To find the zeros, we set each factor equal to zero. For the factor \(4x + 1\), solving \(4x + 1 = 0\) gives us \(x = -1/4\). Similarly, solving \(3x - 2 = 0\) results in \(x = 2/3\). These zeros are critical points that divide the number line into intervals, which we will test to find the solution to the inequality.

Understanding quadratic equations and how to find their roots is fundamental in algebra, as it forms the basis for solving inequalities and other higher-order mathematical problems.
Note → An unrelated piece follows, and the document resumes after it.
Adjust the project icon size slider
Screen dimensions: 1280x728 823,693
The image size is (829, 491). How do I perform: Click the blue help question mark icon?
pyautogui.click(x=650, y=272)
With the roots \(x = -1/4\) and \(x = 2/3\), we divide the number line into intervals to determine where the inequality \((4x + 1)(3x - 2) \geq 0\) holds.

The intervals are:

• \(-\infty < x < -1/4\)
• \(-1/4 < x < 2/3\)
• \(x > 2/3\)

We test each interval by choosing a test point in the interval and checking if it satisfies the inequality. For instance, in \(-\infty < x < -1/4\), we can test \(x = -1\). Substituting \(-1\) into the inequality gives a negative result, indicating this interval doesn't satisfy the inequality.

Repeat this process for the other intervals. In \(-1/4 < x < 2/3\), a test point like \(x = 0\) results in a false inequality, while for \(x > 2/3\), a positive result, with \(x = 1\), means this interval satisfies the inequality.

Interval testing is a powerful method to find where quadratic inequalities hold true. By breaking down complex expressions into testable regions, it provides a clearer view of the solution.